# [What to work on]
Exact wording is required for every entry; transcribe all of them and leave the images out.

Saved entries
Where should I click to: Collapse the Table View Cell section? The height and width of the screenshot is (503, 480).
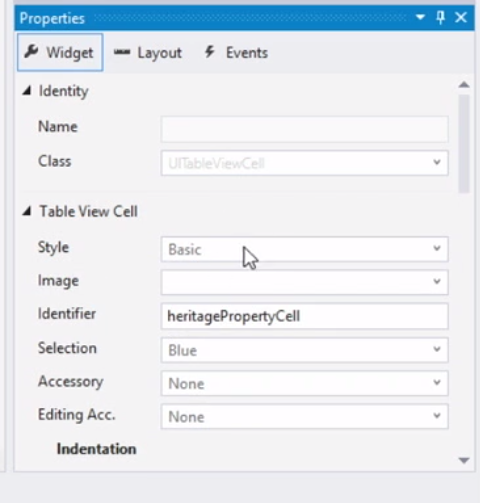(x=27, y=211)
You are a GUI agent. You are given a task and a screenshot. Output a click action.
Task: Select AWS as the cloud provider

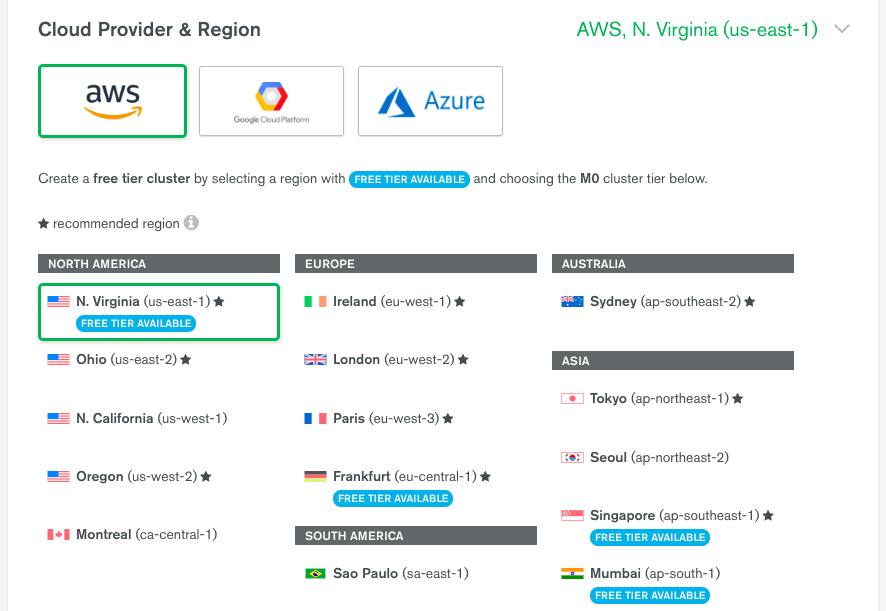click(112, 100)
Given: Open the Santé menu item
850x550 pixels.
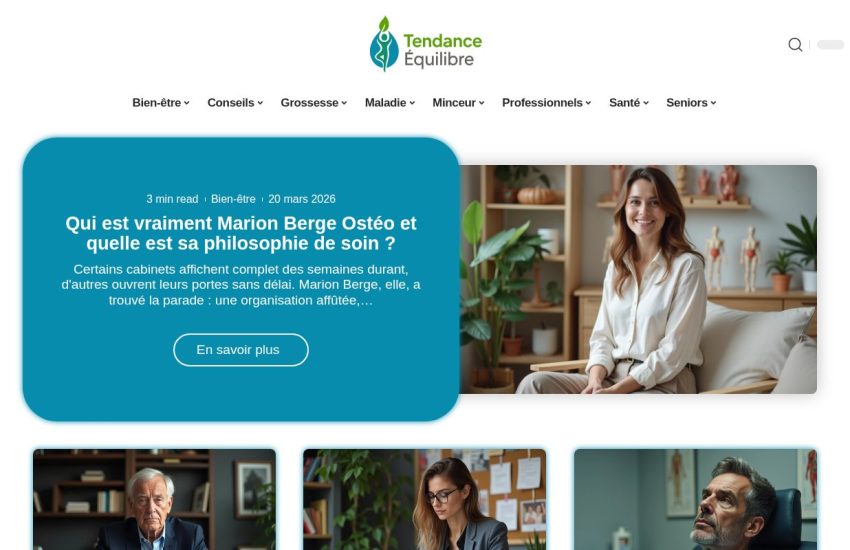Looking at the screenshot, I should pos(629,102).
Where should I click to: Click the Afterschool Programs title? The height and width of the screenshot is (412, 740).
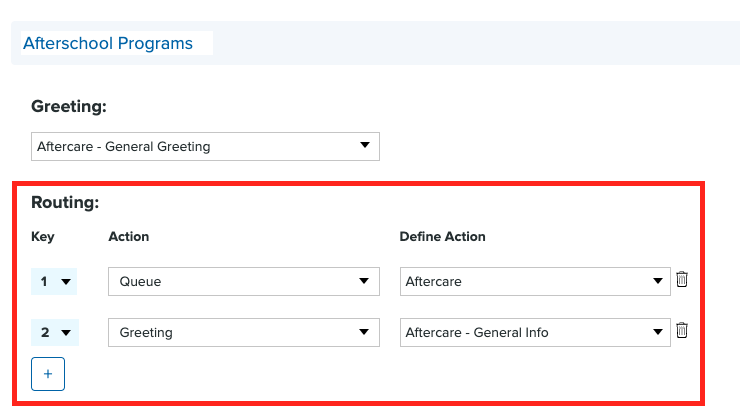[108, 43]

# [Expected answer]
Where should I click to: Collapse the Table View Cell section? The height and width of the screenshot is (503, 480).
(x=27, y=211)
You are a GUI agent. You are given a task and a screenshot. Output a click action.
Task: Select AWS as the cloud provider

click(112, 100)
Given: Open the Santé menu item
850x550 pixels.
Looking at the screenshot, I should pos(629,102).
Where should I click to: Click the Afterschool Programs title? The height and width of the screenshot is (412, 740).
[108, 43]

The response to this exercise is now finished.